Preferably, the bias units 90A-B are modular so that each bias unit
90A-B has a barrel 92 that threads onto an anchoring sleeve 95. The
anchoring sleeves 95 couple to the sliding sleeves 85 by shear pins
88, although other temporary connections could be used. The
anchoring sleeves 85 also have slots for dogs 56 that fit into a
groove 54 in the mandrel 52. When engaged in this groove 54, the
dogs 56 releasably affix or retain the bias units 90A-B in place on
the mandrel 52 as an additional form of temporary connection on the
packer 50.
[0033] Each barrel 92 encloses a variable chamber 94 around the
mandrel 52 that contains atmospheric pressure or other low pressure
level sealed therein by seals 96/98. For example, a lip on the end
of the barrel 92 has an outer sealing ring 96 that engages the
outside of the mandrel 52. Also, an inner sealing ring 98 disposed
on the outside of the mandrel 52 engages an inside of the barrel 92
to enclose the chamber 94, although other forms of sealing could be
used.
[0034] With an understanding of the components of the packer 50,
discussion now turns to how the packer 50 is deployed and used
downhole. As shown in the partial view of FIG. 4A, the packer 50 is
initially deployed with the swelleable element 60 unexpanded. Also,
the sliding sleeve 85 is affixed to the anchoring sleeve 95 with
the shear pins 88, and the bias unit's sleeve 95 and barrel 92 are
held in place on the mandrel 52 by the dogs 56 engaged in the
mandrel's groove 54. (Although not shown, the opposite portion of
the packer 50 is similarly arranged.)
____________
-- Tasks to perform --
1 - In the packer description, what does each barrel 92 enclose around the mandrel 52?
2 - Rewrite everything from "[0034] With an" down to "is similarly arranged.)" in the packer description, swapping "dogs" for "latches".
3 - Please write the next part of the packer description, starting after its final sentence.

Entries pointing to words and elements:
____________
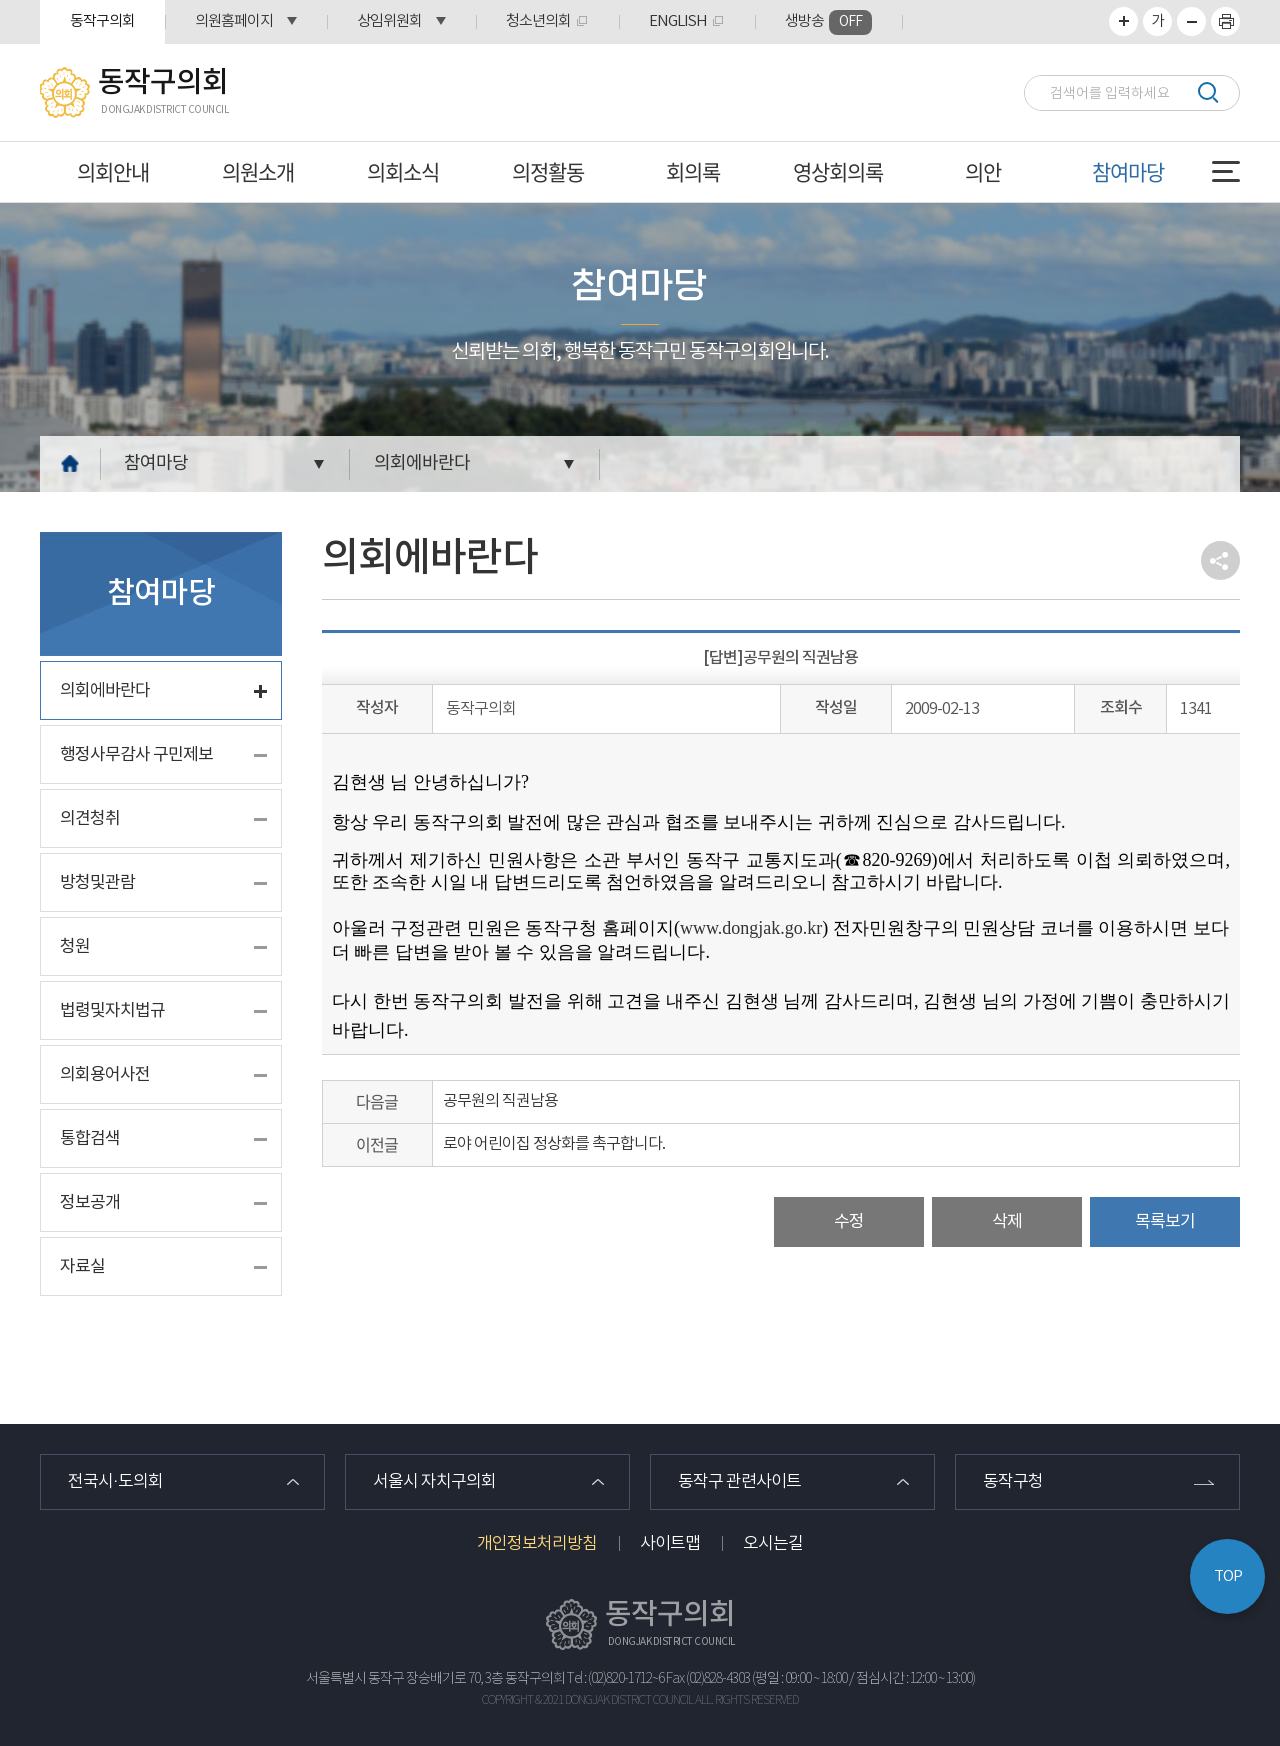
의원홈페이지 (234, 21)
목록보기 (1165, 1222)
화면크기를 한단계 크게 (1123, 21)
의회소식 (403, 171)
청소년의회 (538, 21)
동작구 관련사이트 (739, 1482)
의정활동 (548, 171)
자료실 (82, 1267)
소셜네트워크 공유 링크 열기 (1220, 560)
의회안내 (113, 171)
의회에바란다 (422, 463)
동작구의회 (102, 21)
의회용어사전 (105, 1075)
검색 (1207, 92)
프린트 (1225, 21)
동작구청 (1013, 1482)
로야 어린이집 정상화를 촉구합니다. (554, 1144)
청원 (75, 947)
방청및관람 (97, 883)
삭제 (1007, 1222)
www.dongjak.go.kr (751, 928)
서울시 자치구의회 (434, 1482)
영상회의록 (838, 171)
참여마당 (1128, 171)
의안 (983, 171)
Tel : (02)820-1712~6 (615, 1679)
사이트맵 (670, 1544)
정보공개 (90, 1203)
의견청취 (90, 819)
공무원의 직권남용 (500, 1101)
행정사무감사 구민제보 (136, 755)
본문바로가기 (0, 0)
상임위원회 (389, 21)
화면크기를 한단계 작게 (1191, 21)
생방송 (828, 22)
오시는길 (773, 1544)
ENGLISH (678, 21)
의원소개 (258, 171)
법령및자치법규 (112, 1011)
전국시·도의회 (115, 1482)
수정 (849, 1222)
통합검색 (90, 1139)
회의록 (693, 171)
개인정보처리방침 (537, 1544)
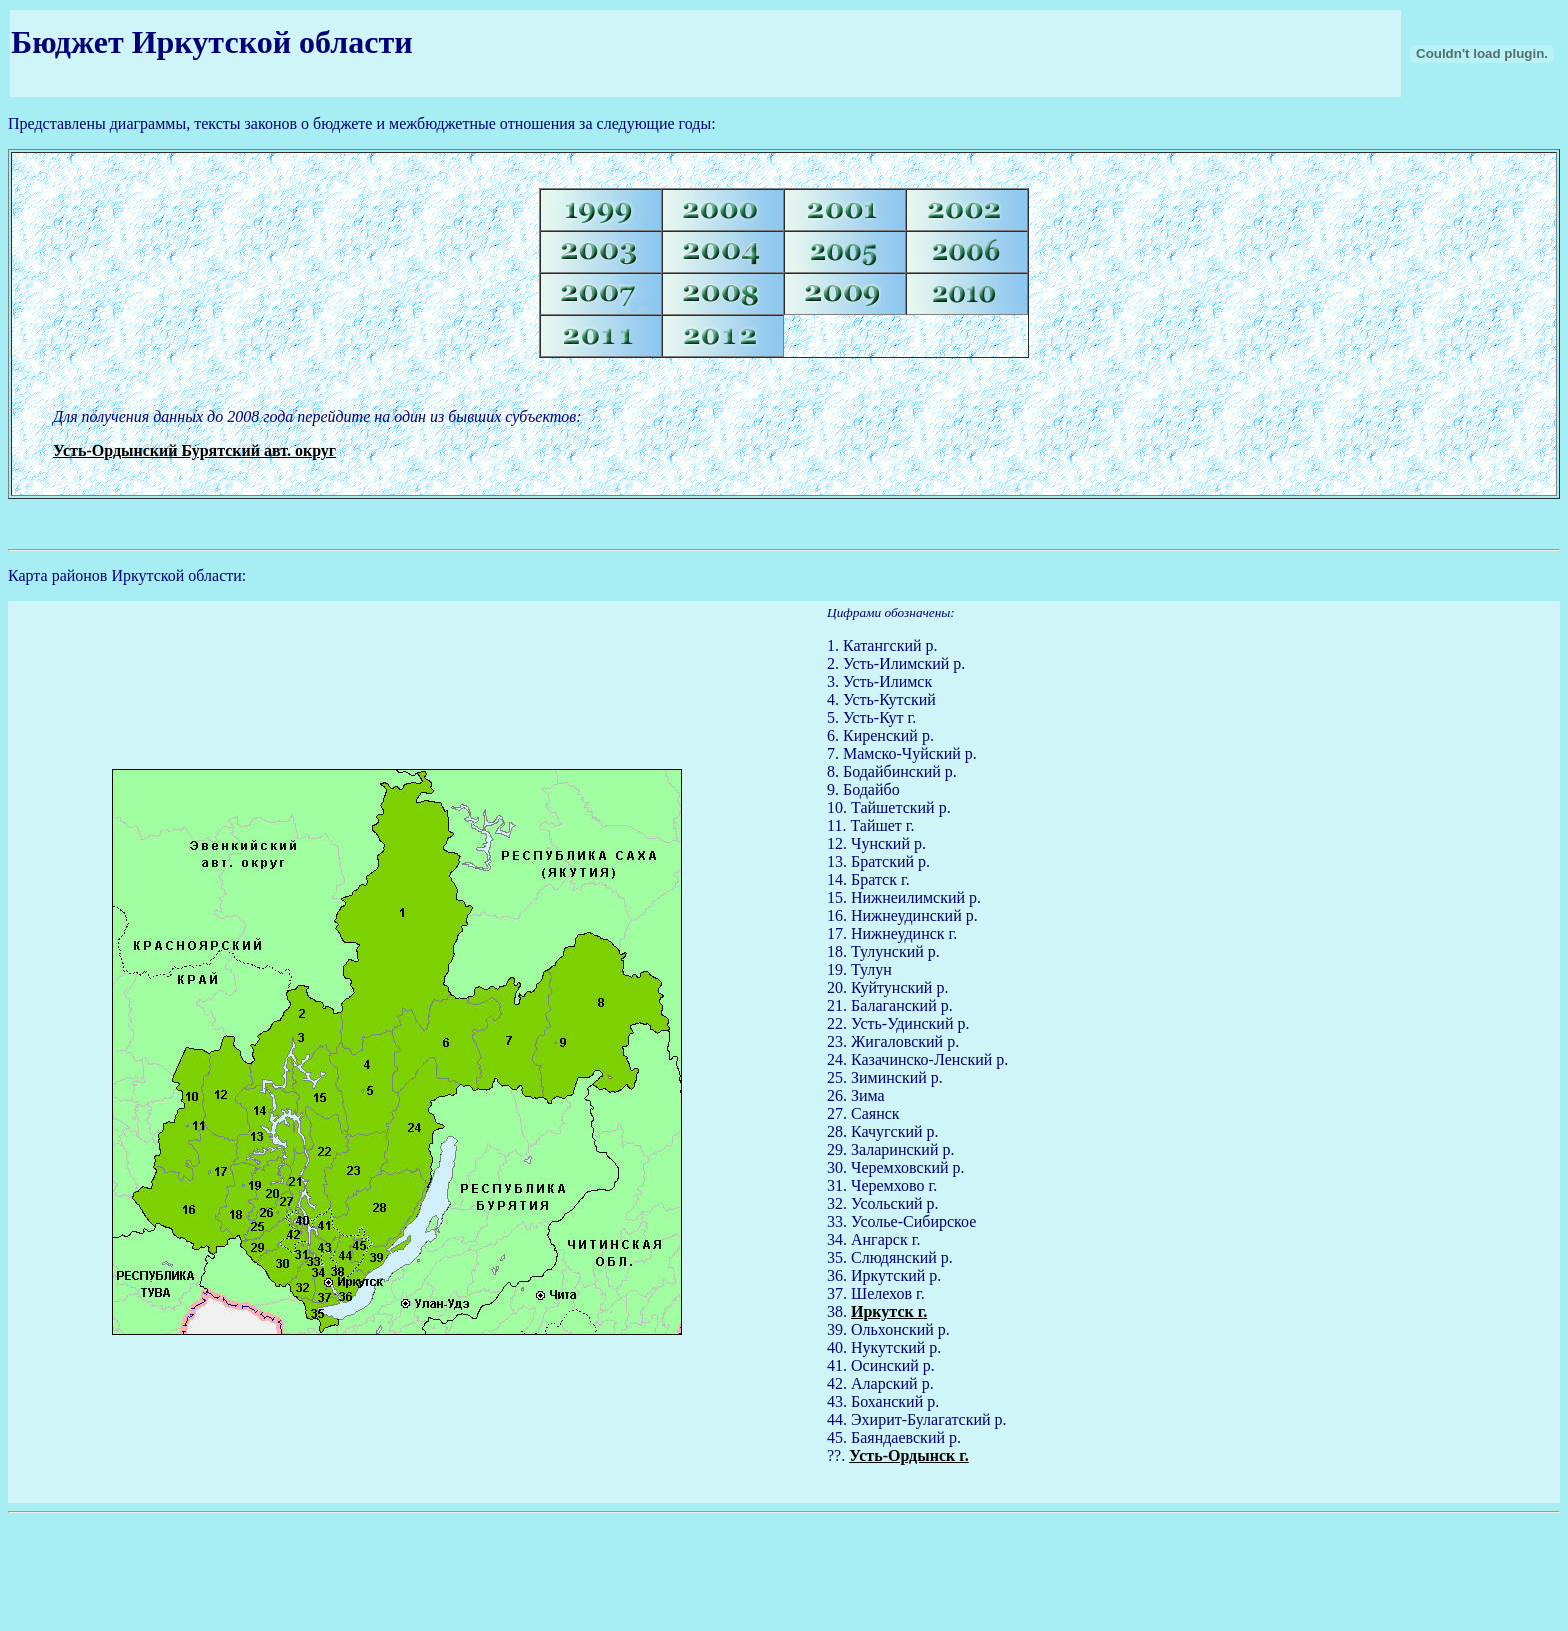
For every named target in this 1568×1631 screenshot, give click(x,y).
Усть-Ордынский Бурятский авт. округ (194, 450)
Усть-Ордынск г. (908, 1455)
____________
-- Answers --
1 - A variable chamber 94 containing atmospheric pressure or another low pressure level, sealed by seals 96/98.

2 -
[0034] With an understanding of the components of the packer 50,
discussion now turns to how the packer 50 is deployed and used
downhole. As shown in the partial view of FIG. 4A, the packer 50 is
initially deployed with the swelleable element 60 unexpanded. Also,
the sliding sleeve 85 is affixed to the anchoring sleeve 95 with
the shear pins 88, and the bias unit's sleeve 95 and barrel 92 are
held in place on the mandrel 52 by the latches 56 engaged in the
mandrel's groove 54. (Although not shown, the opposite portion of
the packer 50 is similarly arranged.)

3 -
[0035] As noted previously, the chamber 94 has atmospheric pressure
or some other low pressure level when assembled at the surface.
When the packer 50 is deployed in the wellbore, however, the high
pressure environment of pumped or existing fluids in the annulus
tends to compress this chamber 94 and force the barrel 92 and
attached sleeve 95 axially on the mandrel 52 towards the
compressible packer 80A. Yet, the barrel 92 initially remains fixed
on the mandrel 52, being retained by the dogs 56 engaged in the
mandrel's groove 54.
[0036] Eventually, a pumped or existing activating agent in the
downhole annulus interacts with the swellable element 60, causing
it to expand both axially and radially. (For example, operators may
use a mud system 30 as depicted in FIG. 1 to pump the activating
agent downhole via the drill string 22, and the agent may enter the
annulus via a bottom hole assembly, a sliding sleeve, or the like).
The swellable element's radial expansion can eventually seal the
element 60 against the surrounding borehole wall, although this can
take several days to complete.
[0037] Meanwhile, the swellable element's axial expansion pushes
against the adjacent compressible packer 80A. In turn, the packer
80A pushes against the adjacent sliding sleeve 85. When enough
force is achieved, the shear pins 88 break, allowing the sliding
sleeve 85 to shift along the anchoring sleeve 95 and away from the
swellable element 60. In some implementations, the swellable
element 60 may produce about 100 to 200-psi of force so that the
breakable connection provided by the shear pins 88 or other
temporary connection would need to be configured accordingly.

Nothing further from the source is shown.